[Page extract]
20 Years of Research on Socioeconomic Inequality and Children's—Unintentional Injuries Understanding the Cause-Specific Evidence at Hand

1Division of Global Health, Department of Public Health Sciences, Karolinska Institutet, Nobels väg 9, 171 76 Stockholm, Sweden
2Centre de Recherche du Centre hospitalier de l'Université de Montréal, 1301 Rue Sherbrooke Est, Montréal, QC, Canada H2L 1M3

Received 31 January 2010; Revised 18 May 2010; Accepted 4 June 2010

Academic Editor: M. Denise Dowd

Copyright © 2010 Lucie Laflamme et al. This is an open access article distributed under the Creative Commons Attribution License, which permits unrestricted use, distribution, and reproduction in any medium, provided the original work is properly cited.

[Given records]
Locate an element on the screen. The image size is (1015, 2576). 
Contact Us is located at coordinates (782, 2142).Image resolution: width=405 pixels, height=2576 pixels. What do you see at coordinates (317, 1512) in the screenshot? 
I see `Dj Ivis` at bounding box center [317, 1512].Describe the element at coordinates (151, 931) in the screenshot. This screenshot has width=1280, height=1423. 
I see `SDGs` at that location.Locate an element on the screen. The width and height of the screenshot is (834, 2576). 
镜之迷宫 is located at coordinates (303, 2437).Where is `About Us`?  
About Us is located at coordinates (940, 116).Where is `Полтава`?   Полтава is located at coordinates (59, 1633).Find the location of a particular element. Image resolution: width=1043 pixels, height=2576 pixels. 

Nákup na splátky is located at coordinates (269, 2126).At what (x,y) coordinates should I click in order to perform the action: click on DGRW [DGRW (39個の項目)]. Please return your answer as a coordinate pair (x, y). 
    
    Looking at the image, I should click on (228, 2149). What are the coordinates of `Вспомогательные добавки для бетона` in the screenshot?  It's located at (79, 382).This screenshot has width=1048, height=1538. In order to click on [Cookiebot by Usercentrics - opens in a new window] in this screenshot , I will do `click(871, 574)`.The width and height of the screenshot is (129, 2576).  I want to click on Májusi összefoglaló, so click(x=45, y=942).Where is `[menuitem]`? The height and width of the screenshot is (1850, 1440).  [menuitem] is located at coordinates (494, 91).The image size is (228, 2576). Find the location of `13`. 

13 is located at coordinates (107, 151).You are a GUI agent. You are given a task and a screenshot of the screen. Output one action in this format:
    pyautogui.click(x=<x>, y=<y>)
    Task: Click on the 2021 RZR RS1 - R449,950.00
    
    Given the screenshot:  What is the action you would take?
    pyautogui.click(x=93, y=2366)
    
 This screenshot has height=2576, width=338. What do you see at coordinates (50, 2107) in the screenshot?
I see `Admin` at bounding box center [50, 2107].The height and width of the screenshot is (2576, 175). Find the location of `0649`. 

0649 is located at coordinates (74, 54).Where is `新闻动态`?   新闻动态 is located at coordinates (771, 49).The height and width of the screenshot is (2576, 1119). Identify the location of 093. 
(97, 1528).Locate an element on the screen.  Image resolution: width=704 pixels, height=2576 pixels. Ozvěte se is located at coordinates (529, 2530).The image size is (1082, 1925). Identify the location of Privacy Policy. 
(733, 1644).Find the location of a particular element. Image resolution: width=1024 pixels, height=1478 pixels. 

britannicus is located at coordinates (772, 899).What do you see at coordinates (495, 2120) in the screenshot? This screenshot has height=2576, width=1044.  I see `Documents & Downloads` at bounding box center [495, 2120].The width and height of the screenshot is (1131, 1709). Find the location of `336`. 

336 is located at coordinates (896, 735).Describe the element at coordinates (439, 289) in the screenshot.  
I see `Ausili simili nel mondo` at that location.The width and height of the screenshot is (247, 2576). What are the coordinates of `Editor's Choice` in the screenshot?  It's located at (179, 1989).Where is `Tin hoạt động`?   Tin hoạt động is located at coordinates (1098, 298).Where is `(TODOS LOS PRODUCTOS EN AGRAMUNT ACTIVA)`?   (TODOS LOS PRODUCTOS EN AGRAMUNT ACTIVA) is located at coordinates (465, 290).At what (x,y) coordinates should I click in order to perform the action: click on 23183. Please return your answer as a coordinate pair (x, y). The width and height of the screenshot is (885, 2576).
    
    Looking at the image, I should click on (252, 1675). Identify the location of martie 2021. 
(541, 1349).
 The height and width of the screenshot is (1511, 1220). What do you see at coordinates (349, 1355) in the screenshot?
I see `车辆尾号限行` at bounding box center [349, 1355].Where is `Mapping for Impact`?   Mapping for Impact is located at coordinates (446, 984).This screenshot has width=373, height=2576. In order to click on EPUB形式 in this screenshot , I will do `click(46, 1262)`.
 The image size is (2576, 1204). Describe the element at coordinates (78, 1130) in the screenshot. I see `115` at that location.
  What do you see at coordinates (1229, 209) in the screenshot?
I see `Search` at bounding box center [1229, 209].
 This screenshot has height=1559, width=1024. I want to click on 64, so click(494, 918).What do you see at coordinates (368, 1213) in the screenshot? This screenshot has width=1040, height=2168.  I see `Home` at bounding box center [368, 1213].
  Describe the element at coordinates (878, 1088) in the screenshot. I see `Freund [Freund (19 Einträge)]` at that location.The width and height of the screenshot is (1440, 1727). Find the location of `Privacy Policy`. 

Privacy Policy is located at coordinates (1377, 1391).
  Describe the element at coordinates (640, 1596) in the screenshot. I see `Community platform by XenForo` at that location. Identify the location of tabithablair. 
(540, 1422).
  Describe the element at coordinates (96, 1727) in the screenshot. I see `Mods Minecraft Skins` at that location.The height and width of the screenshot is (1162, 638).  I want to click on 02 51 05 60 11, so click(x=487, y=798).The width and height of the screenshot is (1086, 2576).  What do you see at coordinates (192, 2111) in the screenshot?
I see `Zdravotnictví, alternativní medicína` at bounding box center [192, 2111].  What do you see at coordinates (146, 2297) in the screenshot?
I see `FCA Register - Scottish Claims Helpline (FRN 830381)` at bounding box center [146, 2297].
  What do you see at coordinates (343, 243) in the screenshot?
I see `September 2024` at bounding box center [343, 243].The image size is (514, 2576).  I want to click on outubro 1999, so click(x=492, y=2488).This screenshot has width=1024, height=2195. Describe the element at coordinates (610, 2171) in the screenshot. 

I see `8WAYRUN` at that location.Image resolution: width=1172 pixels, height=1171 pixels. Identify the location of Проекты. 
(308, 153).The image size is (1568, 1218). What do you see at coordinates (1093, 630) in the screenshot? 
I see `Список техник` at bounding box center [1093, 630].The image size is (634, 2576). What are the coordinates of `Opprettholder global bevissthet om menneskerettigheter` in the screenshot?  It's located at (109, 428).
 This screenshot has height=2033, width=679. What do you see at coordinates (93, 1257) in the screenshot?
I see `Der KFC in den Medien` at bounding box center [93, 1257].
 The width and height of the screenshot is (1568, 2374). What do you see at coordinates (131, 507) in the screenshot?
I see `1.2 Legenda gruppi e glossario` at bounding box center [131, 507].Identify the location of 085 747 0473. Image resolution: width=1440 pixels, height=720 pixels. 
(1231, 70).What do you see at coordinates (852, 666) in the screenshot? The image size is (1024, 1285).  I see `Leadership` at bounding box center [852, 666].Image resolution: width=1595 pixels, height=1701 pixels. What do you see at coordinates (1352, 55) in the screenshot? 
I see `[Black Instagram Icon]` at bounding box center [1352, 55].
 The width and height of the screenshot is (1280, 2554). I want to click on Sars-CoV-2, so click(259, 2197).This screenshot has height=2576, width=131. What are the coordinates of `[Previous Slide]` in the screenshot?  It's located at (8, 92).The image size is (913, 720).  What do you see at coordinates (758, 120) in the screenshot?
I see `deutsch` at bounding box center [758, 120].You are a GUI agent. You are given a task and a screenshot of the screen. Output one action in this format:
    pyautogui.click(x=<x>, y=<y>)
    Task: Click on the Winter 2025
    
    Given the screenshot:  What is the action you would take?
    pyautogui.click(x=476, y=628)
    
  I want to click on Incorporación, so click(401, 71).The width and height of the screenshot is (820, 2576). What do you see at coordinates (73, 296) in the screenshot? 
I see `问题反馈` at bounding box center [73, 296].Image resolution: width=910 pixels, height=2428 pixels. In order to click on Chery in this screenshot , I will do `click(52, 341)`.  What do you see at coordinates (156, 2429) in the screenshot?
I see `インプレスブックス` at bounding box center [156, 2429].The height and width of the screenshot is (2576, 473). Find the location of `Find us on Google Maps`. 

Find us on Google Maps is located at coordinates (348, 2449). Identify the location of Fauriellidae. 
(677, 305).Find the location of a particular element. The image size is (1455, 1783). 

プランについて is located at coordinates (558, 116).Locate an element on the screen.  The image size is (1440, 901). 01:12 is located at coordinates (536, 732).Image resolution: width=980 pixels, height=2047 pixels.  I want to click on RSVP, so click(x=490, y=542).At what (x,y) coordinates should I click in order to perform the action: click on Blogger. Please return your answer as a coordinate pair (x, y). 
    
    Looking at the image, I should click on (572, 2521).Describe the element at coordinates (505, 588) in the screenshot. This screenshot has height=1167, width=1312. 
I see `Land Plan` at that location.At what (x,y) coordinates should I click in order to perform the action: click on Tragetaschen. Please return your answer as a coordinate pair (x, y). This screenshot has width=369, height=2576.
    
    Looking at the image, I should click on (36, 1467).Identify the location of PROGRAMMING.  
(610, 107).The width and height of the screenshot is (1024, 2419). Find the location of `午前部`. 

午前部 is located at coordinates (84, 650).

[Assignment 1]
Do these statements agree with the research article extract? Answer yes or no for each, quoting the deciding words. (a) The article was accepted in June 2010. (b) The Division of Global Health is located in Oslo. (c) The license prohibits reproduction of the article.
[Assignment 2]
Write the next part of the research article extract, picking up right after its copyright line.
The listing is separate material and has no connection to the research article extract.

[Task output 1]
(a) Yes: "Accepted 4 June 2010"
(b) No: "171 76 Stockholm, Sweden"
(c) No: "permits unrestricted use, distribution, and reproduction in any medium"

[Task output 2]
Injuries are one of the major causes of both death and social inequalities in health in children. This paper reviews and reflects on two decades of empirical studies (1990 to 2009) published in the peer-reviewed medical and public health literature on socioeconomic disparities as regards the five main causes of childhood unintentional injuries (i.e., traffic, drowning, poisoning, burns, falls). Studies have been conducted at both area and individual levels, the bulk of which deal with road traffic, burn, and fall injuries. As a whole and for each injury cause separately, their results support the notion that low socioeconomic status is greatly detrimental to child safety but not in all instances and settings. In light of variations between causes and, within causes, between settings and countries, it is emphasized that the prevention of inequities in child safety requires not only that proximal risk factors of injuries be tackled but also remote and fundamental ones inherent to poverty.